Richard Sharpe (c. 1602 [?] - January 1632) was an actor with the King's Men, the leading theatre troupe of its time and the company of William Shakespeare and Richard Burbage. Sharpe began his career as a boy player acting female roles, then switched to male roles in his young adulthood.

==The Duchess of Malfi==
Sharpe's earliest known role was, arguably, both his most significant and his most controversial. The first edition of John Webster's The Duchess of Malfi, printed in 1623, contains the earliest cast list in English Renaissance drama. The list states that Sharpe originated the title role of the Duchess.

The 1623 cast list actually covers two separate productions, the premiere staging and a later revival.

- The original starred Richard Burbage and is usually dated to c. 1614. It must have occurred prior to William Ostler's death in December 1614, since Ostler played the role of Antonio.
- The revival production starred Burbage's replacement Joseph Taylor, and so must have taken place after Burbage's March 1619 death. Scholars date it to c. 1621.

The cast list holds that Sharpe played the Duchess in both of these productions; he would have been perhaps 12 years old for the first, and about 19 for the second (though the dates of both the productions and of Sharpe's birth are not certain). Some commentators blanche at the idea of a 12-year-old boy playing such a prominent woman's role; and some have assigned the part in the first production to the more experienced Richard Robinson, or to Alexander Cooke, the veteran who is thought by some to have originated many Shakespearean heroines. (Cooke, however, died in February 1614, necessitating an earlier date for the original production.)

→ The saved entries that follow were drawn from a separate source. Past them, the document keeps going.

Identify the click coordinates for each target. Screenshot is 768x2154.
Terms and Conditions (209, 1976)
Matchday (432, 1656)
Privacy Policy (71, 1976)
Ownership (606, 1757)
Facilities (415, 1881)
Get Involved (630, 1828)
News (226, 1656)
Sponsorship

The subject of boy players in female roles is controversial and long-disputed. A cautious approach would rely on the testimony of the evidentiary record, which assigns the role of the Duchess of Malfi to Sharpe.

==Other roles==
Sharpe originated other female roles in ensuing years. the cast lists added to the second Beaumont and Fletcher folio of 1679 credit Sharpe with parts in the King's Men's premiere productions of:

- The Custom of the Country
- The Double Marriage
- The False One
- The Humorous Lieutenant
- The Island Princess
- The Knight of Malta
- The Laws of Candy
- The Little French Lawyer
- The Lovers' Progress
- The Loyal Subject
- The Mad Lover
- The Prophetess
- Women Pleased

— in the 1616-24 era.

Sharpe "probably became a sharer in the King's Men in 1624" — that is, a partner in the company rather than a mere hired player. Sharpe then switched from important female roles to important male roles — a transition that some boy players (like Robinson or Stephen Hammerton) executed more successfully than others (like John Honyman). Sharpe played Parthenius in the company's production of Philip Massinger's The Roman Actor (1626), Ferdinand the general in the same author's The Picture (1629), Lysander in Lodowick Carlell's The Deserving Favourite (also 1629), Wittworth in John Clavell's The Soddered Citizen (1630), and the King of the Lombards in Arthur Wilson's The Swisser (1631).

==Son==
Parish records testify to the brief existence of Sharpe's illegitimate son Richard; as the record puts it, he was "base born of the body of Margaret Smith singlewoman...." The infant was christened on 6 September 1631, and buried eleven days later, on 17 September; his mother was a servant.

==Death==
Sharpe's death followed that of his son by four months; he was buried in the parish of St. Anne Blackfriars on 25 January 1632, aged 30.